Granted, it was done ever so obliquely and without mentioning Dear Leader by name. But when President Obama can no longer count on the venerable television newsmagazine that's been fawning in its coverage of his stint in office, the bloom is off the rose.
Over the Memorial Day weekend, 60 Minutes aired a program titled "War Stories" and first out of the gate was a report by correspondent Lara Logan on American efforts to train Afghan security forces in preparation for the eventual U.S. military withdrawal from Afghanistan.
The possibility of jihadists regaining control of Afghanistan, as they did before 9/11 and as they have over much of Iraq since the American departure in 2011, hung over Logan's report like a sword held aloft by thread.
CBS Evening News anchor Scott Pelley, also a 60 Minutes correspondent, opened the segment with a curiously worded claim --
PELLEY: Navigating the end of the longest war in American history is the job of General John Campbell. His mission is making sure that after the U.S. withdraws from Afghanistan, the Afghan security forces do not go the way of Iraq where territory that was fought over and won by the U.S. at great cost was lost because the Iraqi military wasn't strong enough to hold the enemy back. Could the same thing happen in Afghanistan?
Well, that's one way of looking at it, though it lacks a crucial detail -- the territory in Iraq that was "won by the U.S. at great cost," Pelley asserts, was subsequently lost because "the Iraqi military wasn't strong enough to hold the enemy back," even though American soldiers had earlier succeeded in doing exactly that.
What's missing in Pelley's formulation? Namely, the pivotal action that took place between its two elements -- Obama withdrawing all American forces from Iraq in 2011 because this allegedly silver-tongued negotiator couldn't be bothered to muster a new status of forces agreement with the Iraq. Then again, it appeared obvious to most Democrats at the time that the tea party posed a more serious threat to the U.S. than did resurgent jihadists in Iraq.
That Obama's decision to abandon Iraq was foolhardy is now so obvious that even 60 Minutes acknowledges it, minutes later during Logan's reporting from a military base outside Kabul when American soldiers are training Afghan security forces --
LOGAN: While they operate mostly on their own, they still rely heavily on the U.S. in areas like intelligence and logistics. And there are fears over what will happen when the Americans withdraw, heightened by the collapse of U.S.-trained forces in Iraq.

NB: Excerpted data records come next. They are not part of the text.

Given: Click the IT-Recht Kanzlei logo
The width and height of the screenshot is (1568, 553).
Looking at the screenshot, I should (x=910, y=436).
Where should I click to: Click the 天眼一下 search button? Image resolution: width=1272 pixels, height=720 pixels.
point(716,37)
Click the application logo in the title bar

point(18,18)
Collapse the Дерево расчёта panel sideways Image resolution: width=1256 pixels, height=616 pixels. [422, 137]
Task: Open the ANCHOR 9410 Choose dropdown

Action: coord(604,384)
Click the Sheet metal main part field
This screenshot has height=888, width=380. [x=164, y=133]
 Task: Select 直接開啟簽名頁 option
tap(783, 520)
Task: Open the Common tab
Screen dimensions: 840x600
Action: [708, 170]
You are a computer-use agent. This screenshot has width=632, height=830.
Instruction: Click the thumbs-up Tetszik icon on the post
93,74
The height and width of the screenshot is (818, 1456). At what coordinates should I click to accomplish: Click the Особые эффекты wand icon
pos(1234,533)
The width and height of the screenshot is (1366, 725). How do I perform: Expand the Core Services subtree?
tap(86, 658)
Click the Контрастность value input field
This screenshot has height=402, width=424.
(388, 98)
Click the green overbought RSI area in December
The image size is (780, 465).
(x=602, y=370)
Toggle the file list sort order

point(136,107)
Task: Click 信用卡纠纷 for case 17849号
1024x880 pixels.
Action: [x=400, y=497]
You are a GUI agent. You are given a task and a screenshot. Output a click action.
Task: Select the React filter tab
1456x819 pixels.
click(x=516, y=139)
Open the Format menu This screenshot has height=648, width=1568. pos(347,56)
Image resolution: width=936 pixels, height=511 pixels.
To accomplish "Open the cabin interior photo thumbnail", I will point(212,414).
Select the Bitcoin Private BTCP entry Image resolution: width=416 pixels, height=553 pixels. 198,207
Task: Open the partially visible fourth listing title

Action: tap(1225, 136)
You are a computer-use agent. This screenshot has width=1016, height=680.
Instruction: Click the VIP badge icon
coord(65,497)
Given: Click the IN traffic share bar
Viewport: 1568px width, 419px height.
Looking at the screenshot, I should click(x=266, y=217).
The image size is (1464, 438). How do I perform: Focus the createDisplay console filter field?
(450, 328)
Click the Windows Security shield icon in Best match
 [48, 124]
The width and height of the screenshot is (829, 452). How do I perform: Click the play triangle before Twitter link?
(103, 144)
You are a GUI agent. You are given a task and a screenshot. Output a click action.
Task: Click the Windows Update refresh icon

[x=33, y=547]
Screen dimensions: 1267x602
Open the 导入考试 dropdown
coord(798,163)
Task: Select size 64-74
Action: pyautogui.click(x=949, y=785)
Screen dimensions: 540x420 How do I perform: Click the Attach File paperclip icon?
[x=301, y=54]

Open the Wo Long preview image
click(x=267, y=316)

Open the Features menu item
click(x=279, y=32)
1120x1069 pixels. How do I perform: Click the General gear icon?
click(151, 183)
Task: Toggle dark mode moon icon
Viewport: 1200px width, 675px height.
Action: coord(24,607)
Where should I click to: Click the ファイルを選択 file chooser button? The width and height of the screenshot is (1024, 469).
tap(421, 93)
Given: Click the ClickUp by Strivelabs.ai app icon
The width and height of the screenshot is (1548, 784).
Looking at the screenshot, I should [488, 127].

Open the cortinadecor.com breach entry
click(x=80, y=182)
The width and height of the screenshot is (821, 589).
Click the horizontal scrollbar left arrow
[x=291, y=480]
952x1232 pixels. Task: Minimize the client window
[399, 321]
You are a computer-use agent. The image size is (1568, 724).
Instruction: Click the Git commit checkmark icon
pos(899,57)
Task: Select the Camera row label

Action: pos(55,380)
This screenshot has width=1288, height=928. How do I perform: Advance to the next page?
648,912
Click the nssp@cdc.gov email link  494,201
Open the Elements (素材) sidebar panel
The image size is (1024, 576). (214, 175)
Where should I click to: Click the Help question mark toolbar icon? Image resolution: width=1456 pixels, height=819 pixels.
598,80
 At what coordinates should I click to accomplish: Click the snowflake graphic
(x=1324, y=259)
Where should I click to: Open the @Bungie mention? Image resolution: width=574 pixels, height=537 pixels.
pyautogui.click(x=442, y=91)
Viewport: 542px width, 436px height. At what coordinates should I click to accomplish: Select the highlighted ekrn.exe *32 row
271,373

CAMPBELL: There is a lot more talk from many of the senior leaders I deal with on the Afghan security forces about Iraq and Syria and what's going on and saying, hey, the coalition left Iraq and a couple of years later, look what happened. Don't let that happen to us here in Afghanistan.
LOGAN: The U.S. significantly underestimated the risks of withdrawing completely from Iraq. Do you face any of the same risks here?
CAMPBELL: The fundamental difference is that the senior leadership both on the military side and in the government want the coalition, they want the U.S. to stay here.
LOGAN: But do we share any of the same risks?
CAMPBELL: There'll still continue to be threats here in Afghanistan that will try to dictate that it is not stable, so absolutely.
Notice what Logan did -- it was, she claimed, "the U.S." that "significantly underestimated the risks of withdrawing completely from Iraq." No, it wasn't the 318 million inhabitants of "the U.S." who did that. Instead, this disastrous miscalculation was made by a single American -- Obama -- and a feral, death-worshipping caliphate soon emerged in Iraq to fill the void.
As I recall, there were others in "the U.S.," including then-President Bush, who warned in 2007 with keen foresight of what would happen if the American military left Iraq before its fledgling government was capable of defending itself.
See how it works? When Obama screws up, he's not responsible for that -- we are, US, literally. When Bush screwed up, and more often when he didn't, 60 Minutes and their liberal cohorts in the media wasted no time in blaming ... Bush, period.